A miscarriage, on the other hand, is a natural termination — much different from an induced abortion. Most pregnancies that end in miscarriage don’t produce the same high levels of estrogen as are produced by a normal pregnancy. (Read more in “Breast Cancer: Risks and Choices”)
RU 486, the chemical abortion, does nothing to neutralize the effects of pregnancy hormones up until the time of the abortion; therefore, it will have the same effect on future breast cancer risk as surgical abortion.
I hope that women who have had or are considering an abortion will do some research and discover very serious risks to their health.
In the meantime, I’m left wondering. Why don’t the organizations that fight breast cancer speak up about the risks of abortion? Why would an organization like Susan G. Komen want to donate large amounts of money to Planned Parenthood? Why would an organization that wants to save the lives of women not be troubled about donating to a business that ends the lives of babies and puts the mothers of those babies at serious risk of breast cancer?
It doesn’t make any sense. None at all.
(For a 30-minute video entitled “Komen’s Dark Side,” go to www.lifeissues.org/AbortionBreastCancer/komen/index.htm )
Thank you for this well written explanation of the abortion/breast cancer link. It saddens me to think of the number of men and women who are pro-life, and yet contribute to Susan G. Komen. They do it out of love for the women in their lives who have been touched by breast cancer, I know that. But, we cannot support one cause at the expense of another, especially when that expense is the lives of the unborn.
I too would like to see a cure for breast cancer, as I face a second round with that monster. But, my life does not have any more value than the life of a child in the womb. Please, please share this information, and not only don’t support Susan G. Koman, but let them know why you are not contributing.

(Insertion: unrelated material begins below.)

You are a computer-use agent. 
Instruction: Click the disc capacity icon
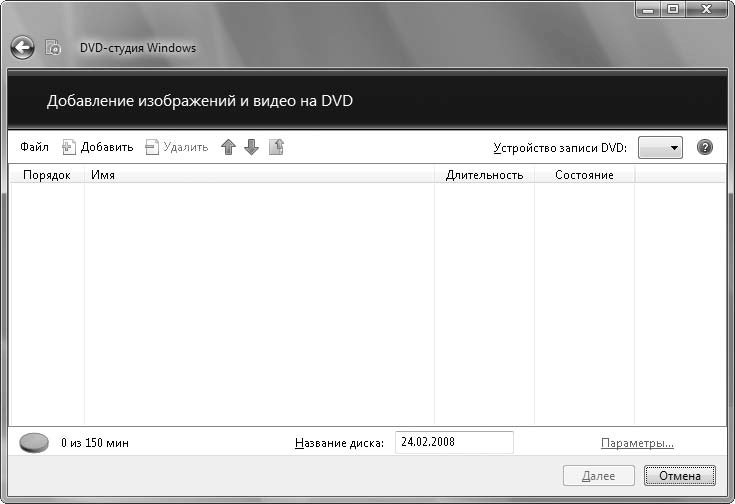click(x=34, y=442)
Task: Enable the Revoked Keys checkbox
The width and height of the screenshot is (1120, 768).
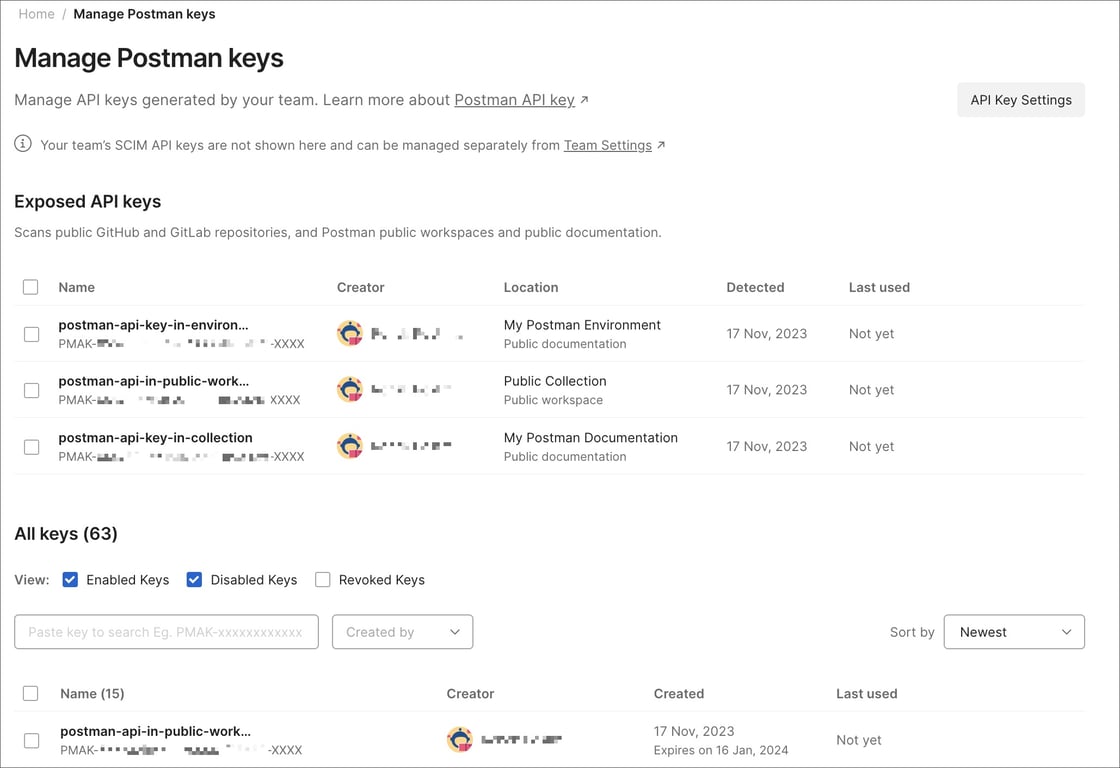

Even if they recognized the abortion/breast cancer risk, the fact that they give money to Planned Parenthood, the largest abortion provider in the country, must disqualify them from the gifts of pro-life Christians.
I’m enjoying your blog, Linda! And Amen, Karen! My prayers are with you.
I would also like to see more honesty regarding breast cancer. Certainly there are victims who acquire the disease through no fault of their own, but it is also a disease of choice. Women choose to have abortions, use abortifacients (the pill, the patch, IUDs, the ring, the shot, etc.), bear only 1 or 2 children very late in their fertility, and choose not to even try breastfeeding. All of these factors increase the risk of breast cancer.
A brief period of infertility and a miscarriage taught me that no woman can choose to conceive or carry a child, but those experiences also taught me to trust His timing and actually believe (not just confess) that children are blessings. The notion that children are burdens is really at the root of much of our problems.
Good thoughts Joy. There are so many factors that can contribute to the likelihood of cancer. Then again, some women (and men) do everything “right” in the medical world and still end up with cancer. Satan has a way of taking what we think we can control and attacking us.
I so agree that the belief that children are a burden and viewing pregnancy as an illness are behind many of the issues in our society today. But, we are all sinful and the consequences of sin can attack any of us. We have to cling to the Gospel, for forgiveness for our bad choices, and healing of our bodies and spirits.
Accepting children when they come – I give you a big amen to that!